Bulldozers Destroy Ancient Mayan Pyramid Nohmul In Belize
A construction company in Belize used bulldozers and backhoes to essentially destroy an ancient Mayan pyramid to make room for a road-building project, authorities said Monday. The pyramid was one of the largest Mayan structures still standing in the Central American country.
According to the Associated Press, the head of the Belize Institute of Archaeology, Jaime Awe, said the demolition at the Nohmul complex in northern Belize was discovered at the end of last week. The pyramid, used a ceremonial center ages ago, dates back 2,300 years.
"It's a feeling of incredible disbelief because of the ignorance and the insensitivity ... they were using this for road fill," the AP quoted Awe saying. "It's like being punched in the stomach, it's just so horrendous."
Even though the Mayan ceremonial center didn’t have edges with even stones like better-preserved pyramids, Awe said construction workers couldn’t possibly have confused it for a natural hill."These guys knew that this was an ancient structure. It's just bloody laziness," Awe said.
Pictures of the pyramid’s desecration show limestone cobbles at its center, the AP wrote.
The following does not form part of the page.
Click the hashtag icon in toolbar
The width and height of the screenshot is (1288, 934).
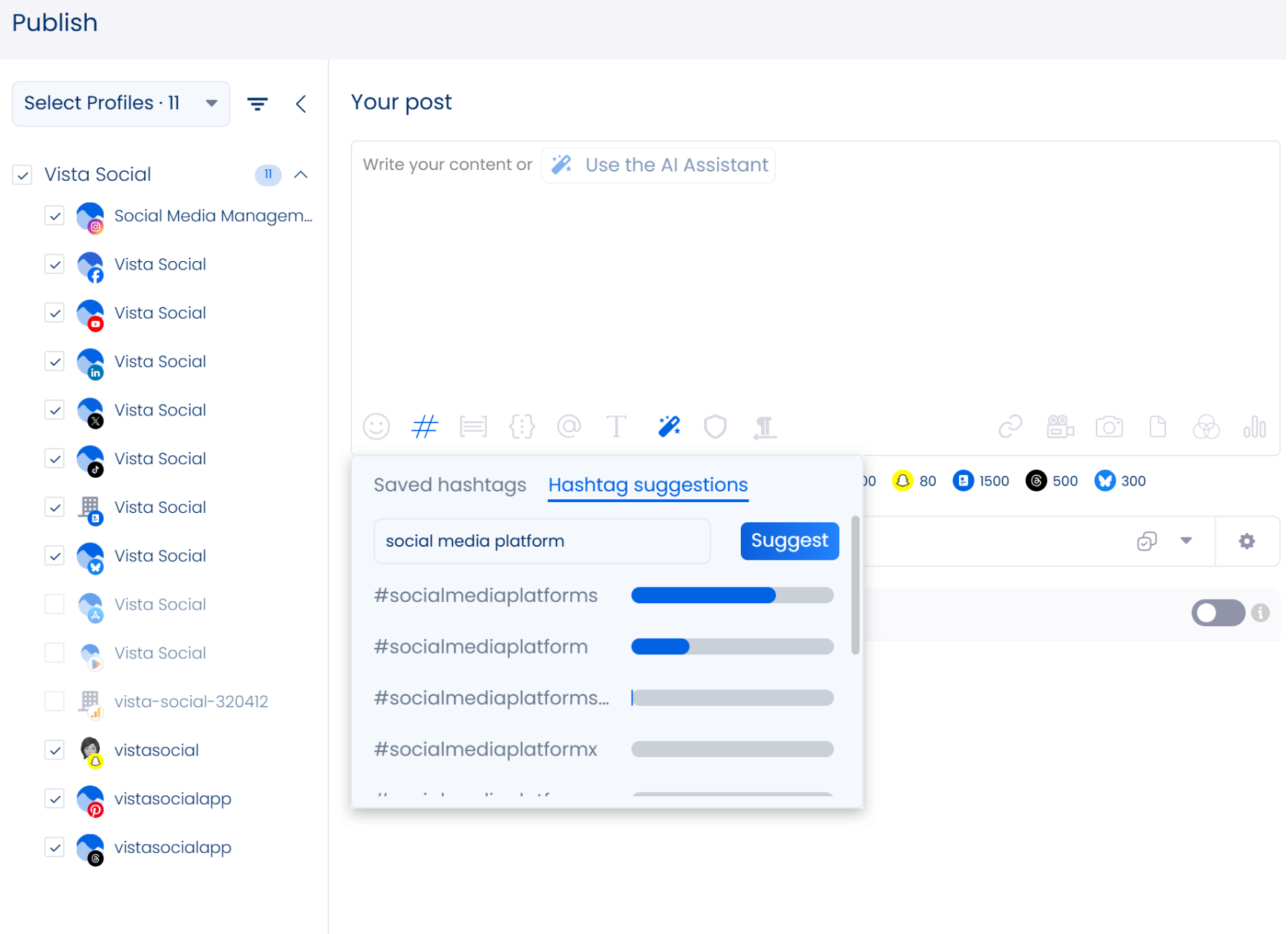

"Just to realize that the ancient Maya acquired all this building material to erect these buildings, using nothing more than stone tools and quarried the stone, and carried this material on their heads, using tump lines," said Awe. "To think that today we have modern equipment, that you can go and excavate in a quarry anywhere, but that this company would completely disregard that and completely destroyed this building. Why can't these people just go and quarry somewhere that has no cultural significance? It's mind-boggling."
Belizean police are currently investigating the demolition of the Mayan pyramid. The government protects pre-Hispanic ruins, even if it’s on private property like the Nohmul complex.
Though the destruction of historical sites in Belize isn’t uncommon, it’s normally not done on a large Mayan site like Nohmul.
According to Robert Rosenswig, an archaeologist at the State University of New York at Albany, there is a silver lining to bulldozing a pyramid: Their inner cores are revealed.
"The one advantage of this massive destruction, to the core site, is that the remains of early domestic activity are now visible on the surface," Rosenswig wrote in an academic paper, quoted by the AP.